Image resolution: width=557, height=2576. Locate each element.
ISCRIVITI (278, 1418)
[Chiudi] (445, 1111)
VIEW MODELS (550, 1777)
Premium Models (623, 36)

* WHAT THE TASK ASKS
Copy out every entry above exactly.

* WRITTEN SOLUTION
Image resolution: width=557, height=2576. Locate each element.
ISCRIVITI (278, 1418)
[Chiudi] (445, 1111)
VIEW MODELS (550, 1777)
Premium Models (623, 36)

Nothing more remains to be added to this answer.